Interpreting ACF or Auto-correlation plot
Time series is linearly related to a lagged version of itself.
What is ACF plot ?
A time series is a sequence of measurements of the same variable(s) made over time. Usually, the measurements are made at evenly spaced times — for example, monthly or yearly. The coefficient of correlation between two values in a time series is called the autocorrelation function (ACF). In other words,
>Autocorrelation represents the degree of similarity between a given time series and a lagged version of itself over successive time intervals.
>Autocorrelation measures the relationship between a variable’s current value and its past values.
>An autocorrelation of +1 represents a perfect positive correlation, while an autocorrelation of negative 1 represents a perfect negative correlation.
Why useful ?
- Help us uncover hidden patterns in our data and help us select the correct forecasting methods.
- Help identify seasonality in our time series data.
- Analyzing the autocorrelation function (ACF) and partial autocorrelation function (PACF) in conjunction is necessary for selecting the appropriate ARIMA model for any time series prediction.
Any assumption made by ACF ?
Weak stationary — meaning no systematic change in the mean, variance, and no systematic fluctuation.
So when performing ACF it is advisable to remove any trend present in the data and to make sure the data is stationary.
Try out with a real dataset?
data = pd.read_csv('data.csv',
engine='python',parse_dates=[0],
index_col = 'Time',
date_parser = parser)
st_date = pd.to_datetime("2008-01-01")
data = data[st_date:]
The plot of the data looks like below:
Now, before performing the ACF let’s remove the trend and see how it looks like:
#acf -> remove trend
data["diff"] = data.diff()
ax = data.plot()
ax.legend(ncol=5,
loc='upper center',
bbox_to_anchor=(0.5, 1.0),
bbox_transform=plt.gcf().transFigure)
for yr in range(2008, 2018):
ax.axvline(pd.to_datetime(str(yr)+"-01-01"), color ="red", linestyle = "--", alpha = 0.2)
Now let’s apply the ACF:
from statsmodels.graphics.tsaplots import plot_acf
data["diff"].iloc[0] = 0
plot_acf(data["diff"])
plt.show()
Can you see the seasonality present?
Notice how the coefficient is high at lag 3, 6,9,12. In terms of the month if I have to say then, high positive correlations for March, June, September, December, whereas Jan, Feb and April have negative correlations but that too vanishes with lag.
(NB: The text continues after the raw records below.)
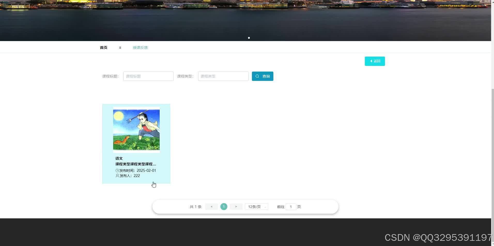
Task: Click the course cover illustration thumbnail
Action: click(136, 129)
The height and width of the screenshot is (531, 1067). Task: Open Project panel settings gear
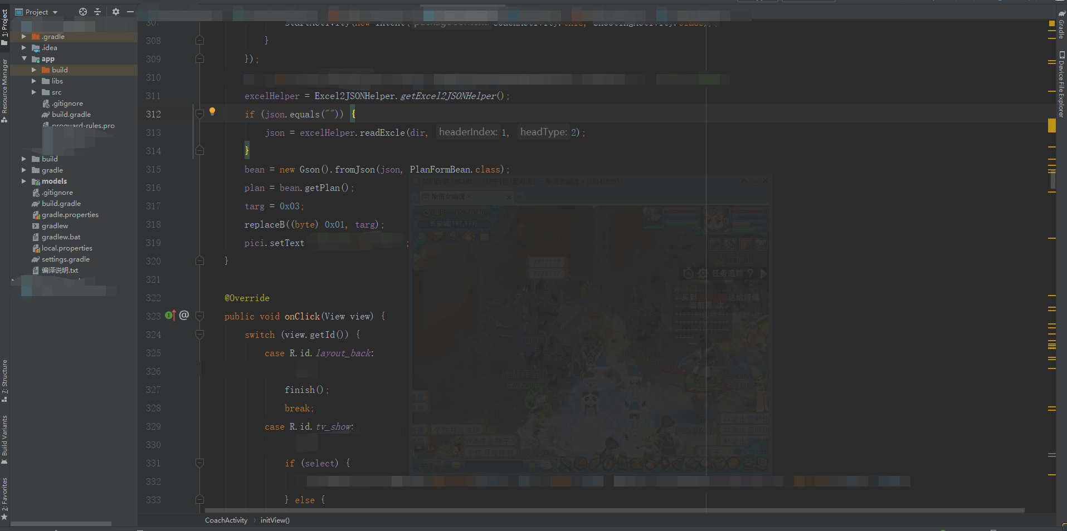116,12
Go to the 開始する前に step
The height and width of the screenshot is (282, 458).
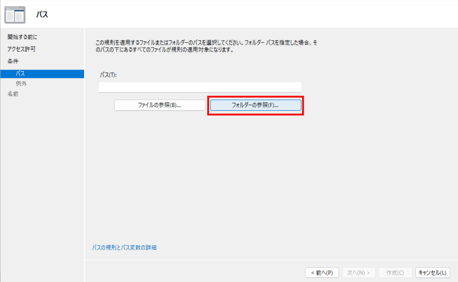tap(23, 37)
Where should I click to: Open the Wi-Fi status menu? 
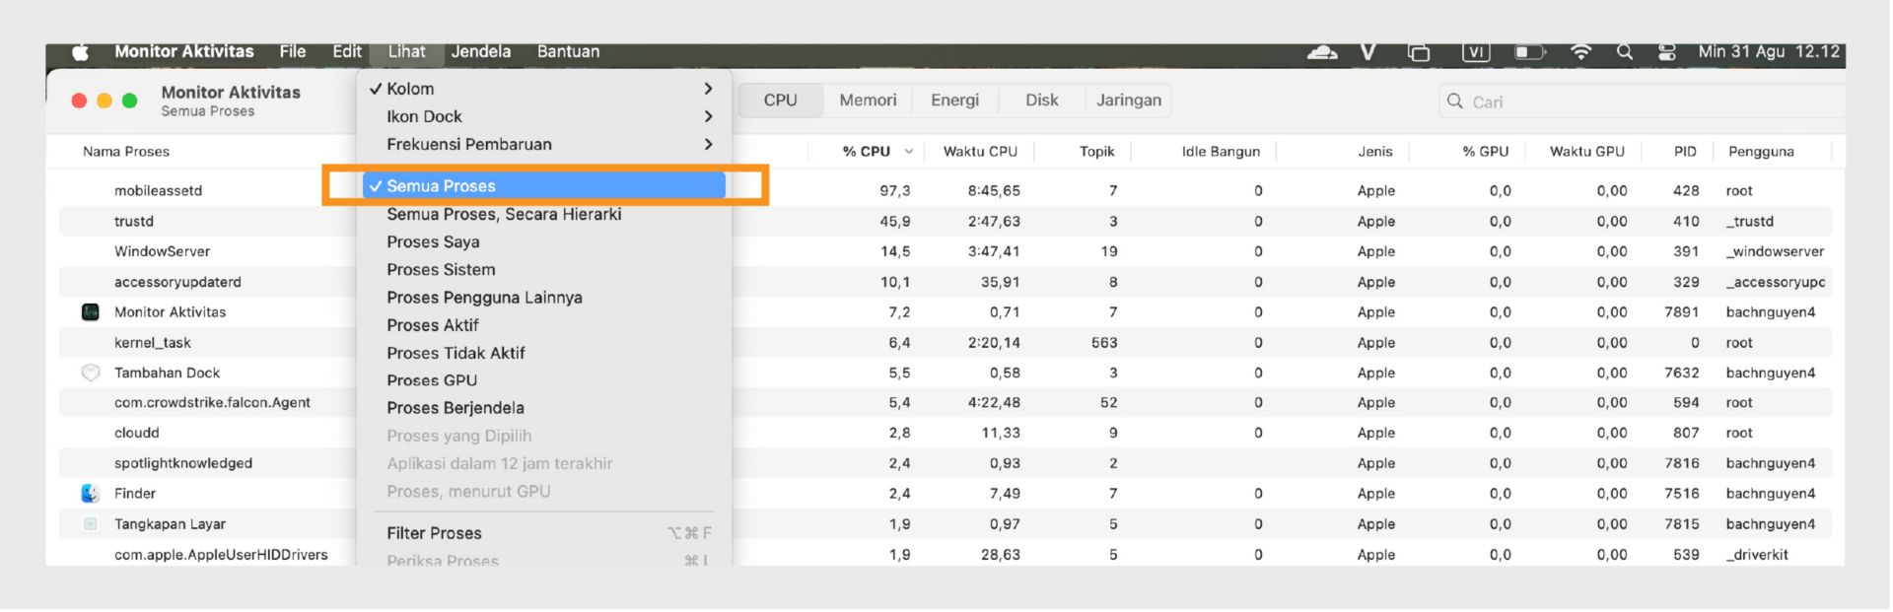coord(1580,52)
We will focus on the points that lie beyond the blue region as they signify strong statistical significance.
Important note: make sure your data doesn’t have NA values, otherwise the ACF will fail.
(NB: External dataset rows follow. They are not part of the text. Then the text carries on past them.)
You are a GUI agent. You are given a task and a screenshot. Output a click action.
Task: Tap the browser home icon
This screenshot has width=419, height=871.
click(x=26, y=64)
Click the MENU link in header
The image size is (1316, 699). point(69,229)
Can we look at the trend and seasonality separately to dive deep into the data?
Yes, let's decompose the data. I am going to use a stats model API for this purpose but one can use NumPy and Pandas as well to decompose the three parts of a time series -trend, seasonality, residual.
from statsmodels.tsa.seasonal import seasonal_decompose
res = seasonal_decompose(data, model = "additive",period = 30)
fig, (ax1,ax2,ax3) = plt.subplots(3,1, figsize=(15,8))
res.trend.plot(ax=ax1,ylabel = "trend")
res.resid.plot(ax=ax2,ylabel = "seasoanlity")
res.seasonal.plot(ax=ax3,ylabel = "residual")
plt.show()
Notice how I chose additive instead of multiplicative since there is no exponential increase in the amplitudes over time.
Now if I run the same ACF plot on the res.seasonal component generated by the API we will get the same coefficients as before.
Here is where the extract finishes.